Эстер пошла на верх к себе в комнату с мыслию, что ей не спать в эту ночь. Она поставила свечку на коммод и не помышляла раздеваться. Ей надо было спокойно, ясно обсудить не настоящее, но будущее, она жаждала найти покой в окончательном решении своей судьбы. Трудно ей было решиться. И тут, и там ее ждали жертвы, самоотречение. Волнение её было так велико, что она ходила взад и вперед по комнате, останавливалась перед окном и отбросив назад свои волосы, устремляла взгляд на нечто невидимое. Не более полугода прошло с тех пор, как это юное создание увидело впервые Феликса Гольта. Но жизнь измеряется быстротою перемен и рядом впечатлений, изменяющих все существо человека; Эстер испытала страшный внутренний переворот. И этот переворот еще не был совершенно окончен.

Она теперь глубоко чувствовала, что было нечто нечто её души; чтоб быть посвященным в это блаженное таинство, она должна часто идти по трудному пути, дышать хладным воздухом, жить во мраке. Неправду говорят, что любовь делает все легким; напротив, она побуждает нас избрать то, что трудно. Предъидущая жизнь Эстер привела ее в столкновение со многими явлениями не положительно дурными, но неприятными. Что еслиб она избрала трудный путь и ей пришлось бы идти по нем одной, не имея мощной руки, на которую можно опереться, не имея другого самого себя, который был бы для нея и радостью и примером?
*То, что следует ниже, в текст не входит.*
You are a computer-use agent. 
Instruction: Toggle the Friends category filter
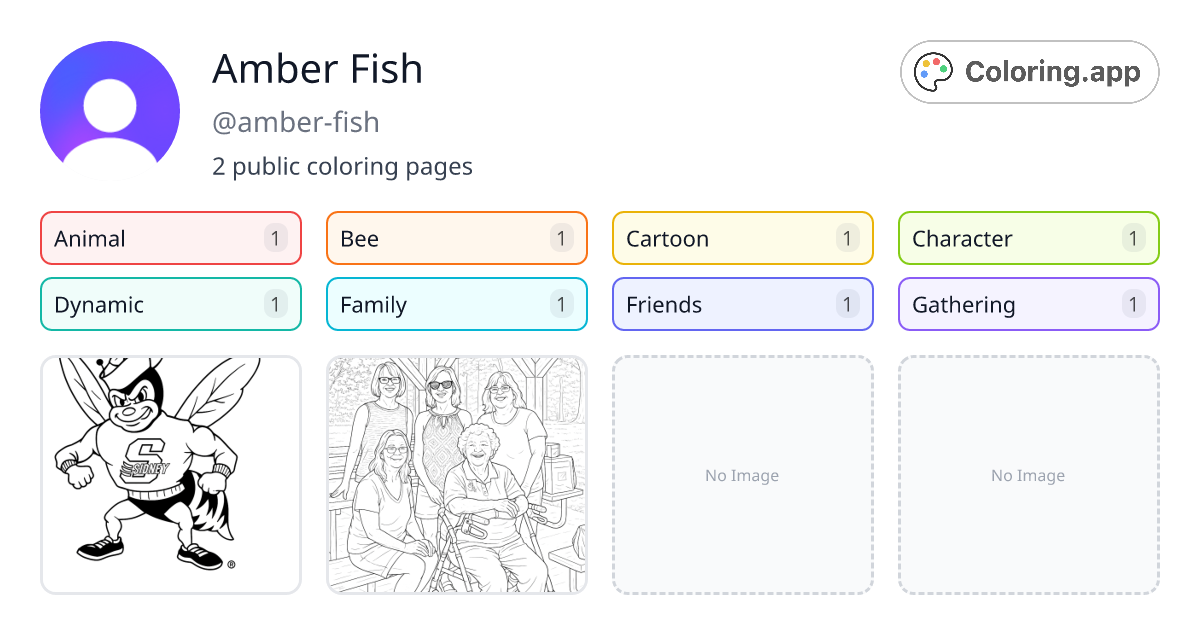click(742, 304)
Её прошедший опыт не давал ей питать никаких иллюзий. Она знала эту мрачную жизнь в уединенных закоулках, с этими постоянными столкновениями, с низкими грубыми людьми, что отсутствие всего изящного, эту необходимость постоянного труда; а то, что должно было сделать эту жизнь трудов и лишений земным раем, - присутствие и любовь Феликса Гольта были только надеждою, но не достоверным фактом. Эстер не даром была женщина и потому надежды являлись в ней сильным двигателем. Она знала, что он любил ее; но говорил ли он какую помощь может принести мужчина женщине, если она его достойна? А если она докажет, что она его достойна? Но все же ее мучило опасение, что она может, так или иначе, остаться одна на каменистом трудном пути, может ослабеть на нем и придти в отчаяние. Даже, если её надежда исполнится, то она знала, что от нея будут требовать многого.
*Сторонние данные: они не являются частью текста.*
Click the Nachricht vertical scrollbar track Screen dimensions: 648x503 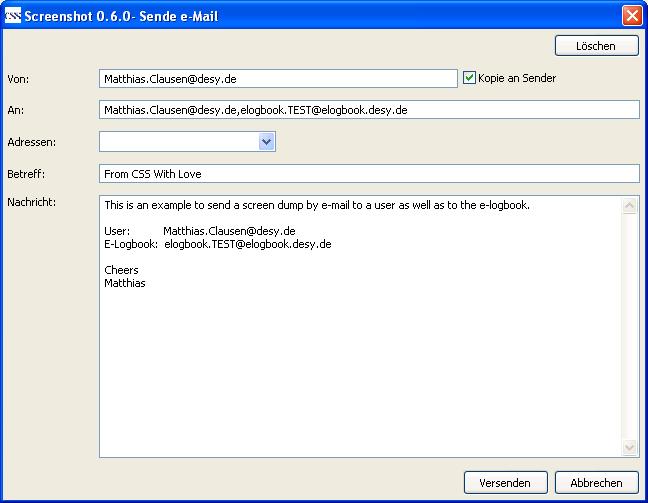tap(630, 326)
С другой стороны, ей представлялась судьба, в которой было все приятно, все легко, только не было там места тем чувствам и стремлениям, отказаться от которых, однажды их узнав, казалось ей унижением и позором. С ужасной ясностью, благодаря всему, что она видела, в Трансом-Корте, она представляла себе ту блестящую неволю, которая будет ее связывать по рукам и по ногам, будет сдерживать все её стремления. Тревожиться посреди роскошного покоя, скучать посреди блестящих забав - казалось ей возможным уделом для обитательницы этого дома; не видала ли она тому пример ежедневно? Любовь Гарольда Трансома уже не была более фантазией, с которой она играла по своему произволу, а действительным фактом, пугавшим ее своим гнетущим игом. С тех пор как она и Феликс поцеловали друг друга в тюрьме, она чувствовала будто отдала себя всецело во власть другого. Однако то, что случилось в тот вечер, усилило её сочувствие к Гарольду. Неожиданное же бедствие, разразившееся над ним, так сильно тронуло ее, что ей было больно, страшно подумать, как она на другое утро скажет ему, что нибудь кроме желанного им утешения.
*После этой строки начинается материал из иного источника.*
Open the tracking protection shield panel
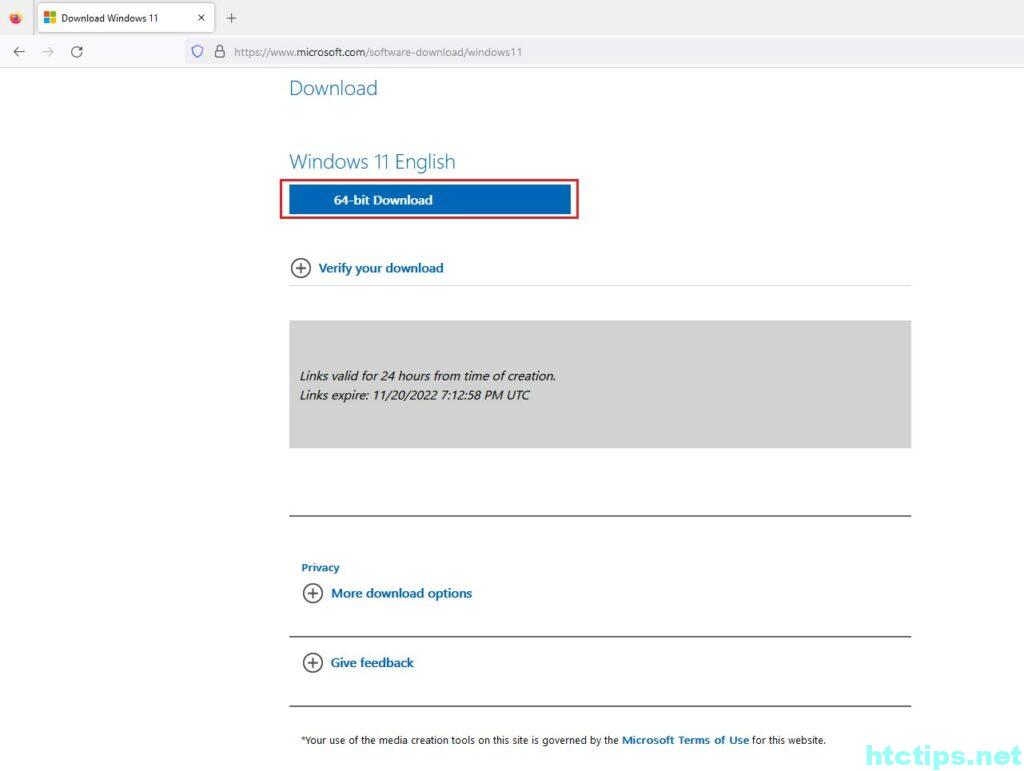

Время близилось к полночи, но занятая этом длинным рядом противоположных мыслей, быстро сменявшихся одна другой, Эстер чувствовала себя столь бодрой, как никогда днем. Вокруг нея царствовала полнейшая тишина, только извне гудел ветер. Вдруг ей послышался какой-то звук очень слабый, отдаленный. Она подошла к двери и ясно разслышала какой-то шорох в корридоре. Он приближался все ближе и ближе, и замер у самой двери. Через секунду шорох снова раздался и как будто стал удаляться в другую сторону. Эстер с удивлением прислушивалась. Снова шорох стал приближаться, снова замер и снова стал удаляться. Это повторялось несколько раз; наконец Эстер не выдержала, и быстро открыв дверь, увидела в полумраке высокую фигуру м-с Трансом, которая, закрыв лицо руками, медленно шагала взад и вперед по корридору.